Mord an Donezker Separatistenchef

Moskau legt nach Anschlag gegen Sachartschenko Friedensplan für Ostukraine auf Eis

  • Axel Eichholz, Moskau
  • Lesedauer: 3 Min.

Eine heftige Explosion hat die Hauptstadt der selbst ernannten Donezker Republik am Freitag gegen 17 Uhr Ortszeit erschüttert. Sie ereignete sich just in dem Moment, als der Republikchef Alexander Sacharstartschenko das »Café Separ« betrat. Ein Leibwächter, der vorausging, war auf der Stelle tot. Sachartschenko starb auf dem Weg ins Krankenhaus. Außerdem wurden elf Personen verletzt, zum Teil schwer. Der oder die Sprengkörper waren in den Leuchten untergebracht und wurden durch einen Telefonanruf von außen gezündet.
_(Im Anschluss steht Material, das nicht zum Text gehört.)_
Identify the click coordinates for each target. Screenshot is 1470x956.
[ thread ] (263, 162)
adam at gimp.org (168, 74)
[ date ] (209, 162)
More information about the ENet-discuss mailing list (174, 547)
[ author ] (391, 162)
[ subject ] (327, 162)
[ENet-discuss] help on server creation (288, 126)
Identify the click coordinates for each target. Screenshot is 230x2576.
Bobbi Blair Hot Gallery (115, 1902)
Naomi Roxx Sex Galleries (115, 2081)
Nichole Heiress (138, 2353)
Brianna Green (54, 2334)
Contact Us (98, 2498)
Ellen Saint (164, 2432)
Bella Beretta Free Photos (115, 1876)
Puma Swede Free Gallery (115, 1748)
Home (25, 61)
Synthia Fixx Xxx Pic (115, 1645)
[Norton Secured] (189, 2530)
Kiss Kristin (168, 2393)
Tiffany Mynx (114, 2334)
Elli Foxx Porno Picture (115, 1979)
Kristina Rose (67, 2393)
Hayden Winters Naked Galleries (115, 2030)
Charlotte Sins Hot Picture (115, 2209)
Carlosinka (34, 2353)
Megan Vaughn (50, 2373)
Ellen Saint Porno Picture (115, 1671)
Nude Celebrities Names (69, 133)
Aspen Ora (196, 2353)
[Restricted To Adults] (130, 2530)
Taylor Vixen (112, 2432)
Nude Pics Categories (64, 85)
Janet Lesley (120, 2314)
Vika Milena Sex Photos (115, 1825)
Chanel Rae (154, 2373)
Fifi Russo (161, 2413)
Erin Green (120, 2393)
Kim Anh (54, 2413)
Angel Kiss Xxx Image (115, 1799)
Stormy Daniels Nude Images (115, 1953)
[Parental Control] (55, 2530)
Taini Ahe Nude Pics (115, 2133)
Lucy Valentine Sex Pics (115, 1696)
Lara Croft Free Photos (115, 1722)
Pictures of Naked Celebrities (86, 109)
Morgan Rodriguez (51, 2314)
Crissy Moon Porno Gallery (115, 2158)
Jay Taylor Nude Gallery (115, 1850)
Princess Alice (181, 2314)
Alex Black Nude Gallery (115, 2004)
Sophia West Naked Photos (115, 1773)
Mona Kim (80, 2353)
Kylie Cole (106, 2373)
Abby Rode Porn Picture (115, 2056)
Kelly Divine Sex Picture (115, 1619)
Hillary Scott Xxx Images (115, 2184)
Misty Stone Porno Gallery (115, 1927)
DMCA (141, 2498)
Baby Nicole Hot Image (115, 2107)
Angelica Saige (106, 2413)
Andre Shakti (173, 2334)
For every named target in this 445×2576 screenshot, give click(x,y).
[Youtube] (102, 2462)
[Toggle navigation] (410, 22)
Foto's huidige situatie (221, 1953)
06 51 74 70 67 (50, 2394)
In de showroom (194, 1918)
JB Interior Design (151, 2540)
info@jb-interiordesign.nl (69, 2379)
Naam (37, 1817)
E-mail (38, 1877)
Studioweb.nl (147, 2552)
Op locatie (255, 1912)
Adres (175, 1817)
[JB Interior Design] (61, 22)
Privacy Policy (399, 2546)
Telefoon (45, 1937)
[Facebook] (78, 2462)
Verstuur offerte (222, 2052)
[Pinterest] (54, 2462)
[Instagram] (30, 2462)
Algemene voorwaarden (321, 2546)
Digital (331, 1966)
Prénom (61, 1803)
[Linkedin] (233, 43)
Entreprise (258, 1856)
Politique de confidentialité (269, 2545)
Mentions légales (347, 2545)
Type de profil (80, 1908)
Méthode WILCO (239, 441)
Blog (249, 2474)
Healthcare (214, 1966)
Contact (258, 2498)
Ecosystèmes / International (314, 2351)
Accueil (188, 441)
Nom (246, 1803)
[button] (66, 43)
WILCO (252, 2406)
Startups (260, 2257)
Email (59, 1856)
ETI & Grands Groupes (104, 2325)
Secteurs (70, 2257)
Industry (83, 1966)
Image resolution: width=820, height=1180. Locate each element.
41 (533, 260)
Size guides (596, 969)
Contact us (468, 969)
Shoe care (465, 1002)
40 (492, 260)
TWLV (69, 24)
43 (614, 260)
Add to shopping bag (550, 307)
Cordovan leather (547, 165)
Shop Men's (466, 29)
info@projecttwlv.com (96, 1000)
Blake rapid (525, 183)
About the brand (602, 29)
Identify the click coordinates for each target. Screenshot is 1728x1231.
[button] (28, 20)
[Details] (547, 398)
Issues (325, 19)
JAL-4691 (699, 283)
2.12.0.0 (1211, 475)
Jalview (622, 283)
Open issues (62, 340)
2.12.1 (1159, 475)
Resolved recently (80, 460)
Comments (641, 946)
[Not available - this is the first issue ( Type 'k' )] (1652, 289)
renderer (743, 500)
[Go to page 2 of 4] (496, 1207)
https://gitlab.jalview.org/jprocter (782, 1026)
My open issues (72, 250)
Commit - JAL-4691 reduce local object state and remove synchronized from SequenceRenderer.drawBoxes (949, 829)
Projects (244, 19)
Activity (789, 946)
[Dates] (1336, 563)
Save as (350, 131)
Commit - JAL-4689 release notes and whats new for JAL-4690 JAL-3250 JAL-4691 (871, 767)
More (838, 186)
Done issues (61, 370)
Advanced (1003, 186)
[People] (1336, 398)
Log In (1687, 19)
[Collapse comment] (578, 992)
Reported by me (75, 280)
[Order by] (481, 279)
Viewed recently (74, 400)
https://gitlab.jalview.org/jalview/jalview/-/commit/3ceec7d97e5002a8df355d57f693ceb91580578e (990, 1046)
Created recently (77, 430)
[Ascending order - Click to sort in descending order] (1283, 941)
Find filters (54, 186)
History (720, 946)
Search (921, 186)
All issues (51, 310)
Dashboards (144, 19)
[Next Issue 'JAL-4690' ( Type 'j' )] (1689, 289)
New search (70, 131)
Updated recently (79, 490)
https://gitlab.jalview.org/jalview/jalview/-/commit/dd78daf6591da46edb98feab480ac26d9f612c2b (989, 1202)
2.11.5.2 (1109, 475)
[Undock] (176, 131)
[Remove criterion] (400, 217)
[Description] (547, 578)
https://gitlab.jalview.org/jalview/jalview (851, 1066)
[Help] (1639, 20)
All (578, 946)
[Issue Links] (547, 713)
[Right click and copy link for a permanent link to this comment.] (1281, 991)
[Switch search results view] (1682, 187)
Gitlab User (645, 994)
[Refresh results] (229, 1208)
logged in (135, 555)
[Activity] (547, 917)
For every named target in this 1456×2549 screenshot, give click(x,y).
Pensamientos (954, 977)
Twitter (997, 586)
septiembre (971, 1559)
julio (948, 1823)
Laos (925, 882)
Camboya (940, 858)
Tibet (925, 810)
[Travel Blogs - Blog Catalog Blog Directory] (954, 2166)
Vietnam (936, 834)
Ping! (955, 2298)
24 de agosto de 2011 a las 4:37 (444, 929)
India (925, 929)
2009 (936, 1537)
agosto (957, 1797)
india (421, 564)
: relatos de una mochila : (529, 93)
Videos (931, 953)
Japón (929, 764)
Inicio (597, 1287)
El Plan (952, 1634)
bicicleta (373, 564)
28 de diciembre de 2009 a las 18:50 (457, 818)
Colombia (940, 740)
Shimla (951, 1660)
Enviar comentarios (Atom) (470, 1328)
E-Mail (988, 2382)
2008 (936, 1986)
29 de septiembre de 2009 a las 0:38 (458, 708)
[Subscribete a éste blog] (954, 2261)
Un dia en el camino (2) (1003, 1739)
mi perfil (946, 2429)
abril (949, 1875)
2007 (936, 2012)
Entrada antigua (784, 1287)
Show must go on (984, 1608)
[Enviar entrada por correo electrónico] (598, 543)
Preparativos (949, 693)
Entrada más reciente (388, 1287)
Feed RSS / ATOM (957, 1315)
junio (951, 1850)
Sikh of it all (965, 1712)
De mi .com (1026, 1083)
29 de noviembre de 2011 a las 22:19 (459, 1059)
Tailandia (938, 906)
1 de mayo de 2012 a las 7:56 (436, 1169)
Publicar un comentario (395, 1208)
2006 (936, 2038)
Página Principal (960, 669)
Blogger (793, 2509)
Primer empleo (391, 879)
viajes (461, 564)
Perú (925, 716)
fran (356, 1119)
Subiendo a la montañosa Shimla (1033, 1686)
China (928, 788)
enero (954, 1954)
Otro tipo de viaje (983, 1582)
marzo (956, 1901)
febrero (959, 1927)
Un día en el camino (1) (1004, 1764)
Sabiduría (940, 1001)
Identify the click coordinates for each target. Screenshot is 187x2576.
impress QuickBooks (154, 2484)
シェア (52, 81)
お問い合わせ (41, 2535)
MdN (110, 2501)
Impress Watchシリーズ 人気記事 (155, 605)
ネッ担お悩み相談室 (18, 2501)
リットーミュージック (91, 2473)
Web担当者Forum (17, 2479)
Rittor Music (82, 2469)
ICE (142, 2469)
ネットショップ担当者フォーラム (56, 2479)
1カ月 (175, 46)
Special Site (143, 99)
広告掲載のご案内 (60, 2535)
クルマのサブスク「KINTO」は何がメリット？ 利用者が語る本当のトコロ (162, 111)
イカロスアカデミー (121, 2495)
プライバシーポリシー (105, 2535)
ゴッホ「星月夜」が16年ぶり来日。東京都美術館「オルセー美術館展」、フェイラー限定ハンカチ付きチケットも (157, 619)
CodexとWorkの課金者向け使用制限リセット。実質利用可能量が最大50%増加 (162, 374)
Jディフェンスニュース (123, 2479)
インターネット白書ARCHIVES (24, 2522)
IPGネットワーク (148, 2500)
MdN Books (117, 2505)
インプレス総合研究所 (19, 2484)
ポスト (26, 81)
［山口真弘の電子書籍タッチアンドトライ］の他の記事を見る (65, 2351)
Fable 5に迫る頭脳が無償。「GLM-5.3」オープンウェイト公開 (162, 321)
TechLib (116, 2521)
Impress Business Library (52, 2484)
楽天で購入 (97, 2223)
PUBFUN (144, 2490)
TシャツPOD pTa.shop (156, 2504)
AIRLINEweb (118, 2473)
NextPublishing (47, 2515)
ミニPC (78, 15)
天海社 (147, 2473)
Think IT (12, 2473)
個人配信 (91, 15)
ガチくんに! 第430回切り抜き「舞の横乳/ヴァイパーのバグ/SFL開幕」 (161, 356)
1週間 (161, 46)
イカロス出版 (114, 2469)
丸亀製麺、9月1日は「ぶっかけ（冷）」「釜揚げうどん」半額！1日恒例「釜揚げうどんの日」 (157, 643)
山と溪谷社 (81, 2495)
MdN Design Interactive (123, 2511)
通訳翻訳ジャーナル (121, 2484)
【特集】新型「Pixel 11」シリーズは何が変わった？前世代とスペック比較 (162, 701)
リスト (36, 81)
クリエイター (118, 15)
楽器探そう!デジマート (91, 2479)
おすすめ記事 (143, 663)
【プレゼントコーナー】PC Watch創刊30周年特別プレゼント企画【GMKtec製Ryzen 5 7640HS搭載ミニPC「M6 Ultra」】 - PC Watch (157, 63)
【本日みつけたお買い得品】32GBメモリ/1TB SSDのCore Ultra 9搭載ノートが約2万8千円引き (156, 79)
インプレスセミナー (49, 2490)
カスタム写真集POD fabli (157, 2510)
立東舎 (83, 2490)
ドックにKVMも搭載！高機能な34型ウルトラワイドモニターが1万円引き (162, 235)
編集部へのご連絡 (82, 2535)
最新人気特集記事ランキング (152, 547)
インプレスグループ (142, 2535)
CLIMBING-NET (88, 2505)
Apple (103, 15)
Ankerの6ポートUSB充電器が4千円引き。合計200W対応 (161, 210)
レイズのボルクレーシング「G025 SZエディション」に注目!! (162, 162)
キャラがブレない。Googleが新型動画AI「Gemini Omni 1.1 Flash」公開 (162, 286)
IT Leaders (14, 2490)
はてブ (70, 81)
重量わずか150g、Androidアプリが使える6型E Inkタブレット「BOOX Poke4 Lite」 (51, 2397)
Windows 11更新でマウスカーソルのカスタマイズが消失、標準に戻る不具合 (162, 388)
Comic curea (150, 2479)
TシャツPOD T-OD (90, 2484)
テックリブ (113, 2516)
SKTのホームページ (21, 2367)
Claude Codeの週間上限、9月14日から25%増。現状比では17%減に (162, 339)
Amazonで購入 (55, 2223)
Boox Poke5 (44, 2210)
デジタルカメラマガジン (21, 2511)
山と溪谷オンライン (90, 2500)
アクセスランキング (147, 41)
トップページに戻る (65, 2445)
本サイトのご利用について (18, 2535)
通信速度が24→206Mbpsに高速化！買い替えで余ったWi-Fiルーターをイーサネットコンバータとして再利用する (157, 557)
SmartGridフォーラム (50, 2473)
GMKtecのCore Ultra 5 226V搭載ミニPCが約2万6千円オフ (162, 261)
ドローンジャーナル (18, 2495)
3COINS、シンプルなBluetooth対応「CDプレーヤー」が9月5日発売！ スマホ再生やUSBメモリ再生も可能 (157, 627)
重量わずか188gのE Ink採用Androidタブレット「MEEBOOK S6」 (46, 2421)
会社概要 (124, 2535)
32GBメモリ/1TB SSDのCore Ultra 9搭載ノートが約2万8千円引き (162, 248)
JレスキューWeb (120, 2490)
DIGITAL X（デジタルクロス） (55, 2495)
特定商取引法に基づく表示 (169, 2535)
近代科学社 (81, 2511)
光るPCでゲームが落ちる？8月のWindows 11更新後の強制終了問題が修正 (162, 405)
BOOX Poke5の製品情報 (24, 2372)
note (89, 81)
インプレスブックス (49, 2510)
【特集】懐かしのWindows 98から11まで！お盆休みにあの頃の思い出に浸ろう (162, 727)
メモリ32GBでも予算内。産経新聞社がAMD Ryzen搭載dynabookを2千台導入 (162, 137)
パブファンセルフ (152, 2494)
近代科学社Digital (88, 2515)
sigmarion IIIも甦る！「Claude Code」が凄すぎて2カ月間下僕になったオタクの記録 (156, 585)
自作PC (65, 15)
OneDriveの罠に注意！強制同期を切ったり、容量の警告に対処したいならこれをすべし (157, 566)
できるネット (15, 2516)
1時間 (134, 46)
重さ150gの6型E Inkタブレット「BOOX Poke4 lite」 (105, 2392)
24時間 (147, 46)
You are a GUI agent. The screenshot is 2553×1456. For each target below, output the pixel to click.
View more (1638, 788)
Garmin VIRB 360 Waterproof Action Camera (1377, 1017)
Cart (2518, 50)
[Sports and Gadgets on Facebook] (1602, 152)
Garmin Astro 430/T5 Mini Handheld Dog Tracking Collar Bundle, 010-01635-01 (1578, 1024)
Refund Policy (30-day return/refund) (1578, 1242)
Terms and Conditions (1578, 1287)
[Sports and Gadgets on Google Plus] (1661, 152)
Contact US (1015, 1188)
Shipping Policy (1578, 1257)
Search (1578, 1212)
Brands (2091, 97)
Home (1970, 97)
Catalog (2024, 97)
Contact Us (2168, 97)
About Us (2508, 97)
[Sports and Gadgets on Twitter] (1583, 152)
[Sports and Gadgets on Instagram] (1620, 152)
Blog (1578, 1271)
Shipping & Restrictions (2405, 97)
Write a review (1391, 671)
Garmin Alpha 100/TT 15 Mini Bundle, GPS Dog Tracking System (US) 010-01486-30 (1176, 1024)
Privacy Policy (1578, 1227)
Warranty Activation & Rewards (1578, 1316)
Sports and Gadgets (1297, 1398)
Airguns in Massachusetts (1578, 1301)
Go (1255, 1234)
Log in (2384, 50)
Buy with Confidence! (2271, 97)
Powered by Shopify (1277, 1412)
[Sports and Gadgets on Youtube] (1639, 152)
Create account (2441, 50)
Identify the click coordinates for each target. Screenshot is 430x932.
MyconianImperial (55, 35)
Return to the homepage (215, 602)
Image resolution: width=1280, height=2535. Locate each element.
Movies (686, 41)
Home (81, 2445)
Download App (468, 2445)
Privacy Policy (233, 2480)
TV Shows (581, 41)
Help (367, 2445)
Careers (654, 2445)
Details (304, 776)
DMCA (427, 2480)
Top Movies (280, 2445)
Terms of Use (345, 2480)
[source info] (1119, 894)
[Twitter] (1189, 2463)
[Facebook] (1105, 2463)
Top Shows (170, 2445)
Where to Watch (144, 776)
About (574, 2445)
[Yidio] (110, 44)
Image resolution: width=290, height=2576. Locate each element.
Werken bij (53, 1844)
Das Lokal wurde durch die Detonation total verwüstet. Nur mächtige Granitsäulen blieben stehen.

Die Donezker Führung beschuldigte Kiew beschuldigt, hinter dem Anschlag zu stehen. Auch der russische Präsident Wladimir Putin sprach in einem Telegramm von der »Kiewer Spur«. »Diejenigen, die den Weg des Terrors, der Gewalt und der Einschüchterung gewählt haben, wollen keine friedliche politische Lösung«, heißt es darin unter anderem.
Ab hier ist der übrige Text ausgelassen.